Saved data entries
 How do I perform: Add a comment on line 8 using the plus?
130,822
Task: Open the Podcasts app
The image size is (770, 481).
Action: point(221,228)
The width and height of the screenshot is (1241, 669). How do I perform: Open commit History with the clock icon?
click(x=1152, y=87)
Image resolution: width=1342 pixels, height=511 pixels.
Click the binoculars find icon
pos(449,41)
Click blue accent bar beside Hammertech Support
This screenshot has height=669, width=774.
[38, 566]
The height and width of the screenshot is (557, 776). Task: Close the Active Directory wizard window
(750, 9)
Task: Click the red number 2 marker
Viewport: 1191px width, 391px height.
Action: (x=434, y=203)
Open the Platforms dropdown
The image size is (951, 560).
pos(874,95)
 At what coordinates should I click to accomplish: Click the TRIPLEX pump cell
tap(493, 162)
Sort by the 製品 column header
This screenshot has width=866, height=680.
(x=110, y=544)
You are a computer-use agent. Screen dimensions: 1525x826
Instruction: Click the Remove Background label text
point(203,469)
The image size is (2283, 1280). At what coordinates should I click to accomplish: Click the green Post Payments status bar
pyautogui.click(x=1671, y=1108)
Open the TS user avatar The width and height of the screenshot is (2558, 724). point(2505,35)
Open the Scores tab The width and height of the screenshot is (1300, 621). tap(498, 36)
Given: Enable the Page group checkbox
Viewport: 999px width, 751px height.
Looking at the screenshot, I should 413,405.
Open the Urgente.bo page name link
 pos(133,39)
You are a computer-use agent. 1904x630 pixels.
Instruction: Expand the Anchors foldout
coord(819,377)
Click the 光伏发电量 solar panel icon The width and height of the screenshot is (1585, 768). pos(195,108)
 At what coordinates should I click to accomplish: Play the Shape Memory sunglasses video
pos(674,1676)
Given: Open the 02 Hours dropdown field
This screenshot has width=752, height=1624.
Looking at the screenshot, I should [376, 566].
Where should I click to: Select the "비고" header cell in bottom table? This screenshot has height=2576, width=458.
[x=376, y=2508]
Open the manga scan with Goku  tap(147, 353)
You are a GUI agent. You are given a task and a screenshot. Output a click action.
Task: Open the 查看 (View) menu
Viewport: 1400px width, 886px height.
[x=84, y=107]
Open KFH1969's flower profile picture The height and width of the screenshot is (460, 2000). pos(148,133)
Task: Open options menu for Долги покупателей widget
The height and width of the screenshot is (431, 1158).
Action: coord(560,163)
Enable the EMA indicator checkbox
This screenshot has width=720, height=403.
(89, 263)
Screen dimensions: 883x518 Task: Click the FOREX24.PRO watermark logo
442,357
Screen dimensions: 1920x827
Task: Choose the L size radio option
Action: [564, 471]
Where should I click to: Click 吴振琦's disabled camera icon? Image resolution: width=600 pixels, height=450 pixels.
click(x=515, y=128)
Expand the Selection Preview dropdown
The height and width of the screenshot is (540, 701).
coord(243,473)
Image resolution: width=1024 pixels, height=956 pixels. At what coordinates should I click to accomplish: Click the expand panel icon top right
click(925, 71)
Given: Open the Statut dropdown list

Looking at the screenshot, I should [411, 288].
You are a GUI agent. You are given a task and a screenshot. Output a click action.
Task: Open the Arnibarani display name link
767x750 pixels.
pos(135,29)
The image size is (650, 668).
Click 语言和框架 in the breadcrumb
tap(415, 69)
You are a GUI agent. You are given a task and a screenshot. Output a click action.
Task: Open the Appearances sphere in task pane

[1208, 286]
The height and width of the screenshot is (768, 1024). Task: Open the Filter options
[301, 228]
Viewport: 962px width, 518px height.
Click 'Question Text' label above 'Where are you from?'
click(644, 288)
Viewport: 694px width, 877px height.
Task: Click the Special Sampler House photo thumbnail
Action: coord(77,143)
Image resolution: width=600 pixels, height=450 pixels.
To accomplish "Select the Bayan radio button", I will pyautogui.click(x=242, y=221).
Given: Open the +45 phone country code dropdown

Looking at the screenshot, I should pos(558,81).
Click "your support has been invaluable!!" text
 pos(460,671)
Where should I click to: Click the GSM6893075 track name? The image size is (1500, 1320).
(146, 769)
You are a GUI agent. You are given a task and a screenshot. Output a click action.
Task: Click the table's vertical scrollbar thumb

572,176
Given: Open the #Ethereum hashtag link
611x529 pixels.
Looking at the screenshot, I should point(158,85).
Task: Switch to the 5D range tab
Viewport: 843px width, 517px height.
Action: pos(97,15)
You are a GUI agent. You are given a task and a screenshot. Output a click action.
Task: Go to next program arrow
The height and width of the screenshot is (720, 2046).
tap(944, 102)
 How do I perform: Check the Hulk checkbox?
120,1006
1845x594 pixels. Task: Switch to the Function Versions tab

Exercise goal: Please return the lines above exactly, from the first one down to the line with "Image resolution: width=1342", and stop after that line.

Answer:
 How do I perform: Add a comment on line 8 using the plus?
130,822
Task: Open the Podcasts app
The image size is (770, 481).
Action: point(221,228)
The width and height of the screenshot is (1241, 669). How do I perform: Open commit History with the clock icon?
click(x=1152, y=87)
Image resolution: width=1342 pixels, height=511 pixels.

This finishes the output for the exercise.